Unnamed: 0,Code,Description_MC,Rank_MC,Description_SG,Rank_SG
0,10397,"Atlanta, GA: Hartsfield-Jackson Atlanta Intern...",1.0,"Atlanta, GA: Hartsfield-Jackson Atlanta Intern...",1.0
1,13930,"Chicago, IL: Chicago O'Hare International",2.0,"Chicago, IL: Chicago O'Hare International",2.0
2,11292,"Denver, CO: Denver International",3.0,"Denver, CO: Denver International",3.0
3,13487,"Minneapolis, MN: Minneapolis-St Paul Internati...",4.0,"Minneapolis, MN: Minneapolis-St Paul Internati...",10.0
4,12266,"Houston, TX: George Bush Intercontinental/Houston",5.0,,
5,11298,"Dallas/Fort Worth, TX: Dallas/Fort Worth Inter...",6.0,"Dallas/Fort Worth, TX: Dallas/Fort Worth Inter...",6.0
6,11433,"Detroit, MI: Detroit Metro Wayne County",7.0,,
7,14107,"Phoenix, AZ: Phoenix Sky Harbor International",8.0,"Phoenix, AZ: Phoenix Sky Harbor International",9.0
8,14869,"Salt Lake City, UT: Salt Lake City International",9.0,,
9,11618,"Newark, NJ: Newark Liberty International",10.0,,


# Conclusion

The Morkov chain analysis determined the most critical airports to disruption of the airline network. 

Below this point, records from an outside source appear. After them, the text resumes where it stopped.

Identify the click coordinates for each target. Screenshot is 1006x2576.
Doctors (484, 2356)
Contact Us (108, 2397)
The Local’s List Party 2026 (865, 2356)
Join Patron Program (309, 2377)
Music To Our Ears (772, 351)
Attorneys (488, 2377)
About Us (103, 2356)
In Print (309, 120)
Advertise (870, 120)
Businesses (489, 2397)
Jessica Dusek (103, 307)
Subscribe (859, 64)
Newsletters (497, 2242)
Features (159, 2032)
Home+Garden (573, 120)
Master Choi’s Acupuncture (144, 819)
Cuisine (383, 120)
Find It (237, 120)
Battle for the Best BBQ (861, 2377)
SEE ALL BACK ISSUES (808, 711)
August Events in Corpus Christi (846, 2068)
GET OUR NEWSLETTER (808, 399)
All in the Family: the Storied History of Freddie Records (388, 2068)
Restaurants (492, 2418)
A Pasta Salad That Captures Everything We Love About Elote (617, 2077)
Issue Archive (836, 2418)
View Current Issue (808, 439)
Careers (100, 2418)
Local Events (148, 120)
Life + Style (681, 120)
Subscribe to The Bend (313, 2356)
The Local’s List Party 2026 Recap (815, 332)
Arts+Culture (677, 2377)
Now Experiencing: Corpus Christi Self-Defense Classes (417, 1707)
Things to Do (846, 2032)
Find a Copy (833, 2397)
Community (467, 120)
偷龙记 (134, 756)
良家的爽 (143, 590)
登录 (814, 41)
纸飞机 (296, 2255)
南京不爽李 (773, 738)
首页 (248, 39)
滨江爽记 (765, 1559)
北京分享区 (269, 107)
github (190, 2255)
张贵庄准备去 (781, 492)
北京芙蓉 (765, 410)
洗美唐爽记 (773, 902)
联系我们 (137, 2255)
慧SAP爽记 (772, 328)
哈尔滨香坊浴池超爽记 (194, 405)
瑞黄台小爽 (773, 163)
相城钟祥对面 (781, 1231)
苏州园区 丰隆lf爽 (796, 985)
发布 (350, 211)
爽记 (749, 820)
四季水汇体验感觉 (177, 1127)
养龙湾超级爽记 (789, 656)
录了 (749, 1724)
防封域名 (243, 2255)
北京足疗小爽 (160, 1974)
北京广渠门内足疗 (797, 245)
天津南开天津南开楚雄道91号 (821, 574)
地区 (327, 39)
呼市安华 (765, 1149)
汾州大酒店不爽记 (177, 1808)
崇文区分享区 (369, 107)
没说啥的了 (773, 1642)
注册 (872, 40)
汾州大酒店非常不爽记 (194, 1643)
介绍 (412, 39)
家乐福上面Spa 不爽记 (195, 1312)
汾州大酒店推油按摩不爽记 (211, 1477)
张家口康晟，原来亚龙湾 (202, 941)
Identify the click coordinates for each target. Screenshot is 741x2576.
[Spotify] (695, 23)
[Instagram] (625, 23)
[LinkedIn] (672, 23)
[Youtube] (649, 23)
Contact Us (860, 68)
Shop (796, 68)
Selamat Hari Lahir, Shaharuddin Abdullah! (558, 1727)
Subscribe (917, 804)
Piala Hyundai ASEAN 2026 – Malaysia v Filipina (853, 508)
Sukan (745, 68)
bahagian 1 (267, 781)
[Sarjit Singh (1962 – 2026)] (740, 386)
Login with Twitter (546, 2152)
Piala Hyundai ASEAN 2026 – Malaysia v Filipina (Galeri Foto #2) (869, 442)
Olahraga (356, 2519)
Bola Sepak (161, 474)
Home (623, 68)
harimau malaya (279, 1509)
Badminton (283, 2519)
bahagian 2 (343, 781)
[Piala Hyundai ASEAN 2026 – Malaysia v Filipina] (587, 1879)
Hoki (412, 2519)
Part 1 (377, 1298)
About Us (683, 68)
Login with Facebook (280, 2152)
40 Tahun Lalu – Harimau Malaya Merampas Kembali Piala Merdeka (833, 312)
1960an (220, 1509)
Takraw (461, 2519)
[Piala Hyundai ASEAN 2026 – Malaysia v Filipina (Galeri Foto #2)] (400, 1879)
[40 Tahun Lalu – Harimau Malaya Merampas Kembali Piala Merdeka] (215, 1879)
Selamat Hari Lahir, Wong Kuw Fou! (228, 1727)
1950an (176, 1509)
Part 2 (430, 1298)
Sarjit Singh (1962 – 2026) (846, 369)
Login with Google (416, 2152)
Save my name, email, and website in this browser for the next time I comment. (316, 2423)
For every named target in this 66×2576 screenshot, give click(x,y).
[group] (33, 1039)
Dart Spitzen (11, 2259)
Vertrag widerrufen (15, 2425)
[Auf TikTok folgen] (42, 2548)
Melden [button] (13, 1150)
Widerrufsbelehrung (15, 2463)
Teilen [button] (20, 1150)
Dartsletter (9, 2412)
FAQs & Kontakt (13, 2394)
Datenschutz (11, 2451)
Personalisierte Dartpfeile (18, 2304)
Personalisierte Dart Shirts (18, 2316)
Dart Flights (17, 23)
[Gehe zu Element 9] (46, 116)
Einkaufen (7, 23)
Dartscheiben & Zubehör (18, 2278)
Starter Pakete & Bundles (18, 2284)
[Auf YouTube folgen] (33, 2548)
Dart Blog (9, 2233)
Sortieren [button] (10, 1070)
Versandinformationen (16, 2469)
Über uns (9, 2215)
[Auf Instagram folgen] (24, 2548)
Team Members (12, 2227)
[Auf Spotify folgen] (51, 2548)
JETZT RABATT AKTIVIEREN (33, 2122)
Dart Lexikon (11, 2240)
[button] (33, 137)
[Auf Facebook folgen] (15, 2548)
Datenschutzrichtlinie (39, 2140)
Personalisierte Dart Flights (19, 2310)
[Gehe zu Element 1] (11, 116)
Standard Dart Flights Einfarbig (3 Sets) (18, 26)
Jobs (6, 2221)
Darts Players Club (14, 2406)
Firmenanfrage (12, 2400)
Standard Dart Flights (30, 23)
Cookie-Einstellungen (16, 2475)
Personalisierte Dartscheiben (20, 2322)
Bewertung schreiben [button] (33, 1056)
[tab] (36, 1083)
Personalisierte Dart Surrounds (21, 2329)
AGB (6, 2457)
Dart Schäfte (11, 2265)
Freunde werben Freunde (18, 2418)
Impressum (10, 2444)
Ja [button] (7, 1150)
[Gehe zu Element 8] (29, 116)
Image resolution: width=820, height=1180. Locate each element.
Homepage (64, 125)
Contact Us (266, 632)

At the begining it might be expected that the importance of airports is related to whether an airport has most inbound and outgoing flights. However, if there are multiple routes between two airports, then even if one of the routes includes a high-degree airport in its path, an agent can go on an alternate route and reach the destination. So having a high-degree is not the only contributor to how important an airport is.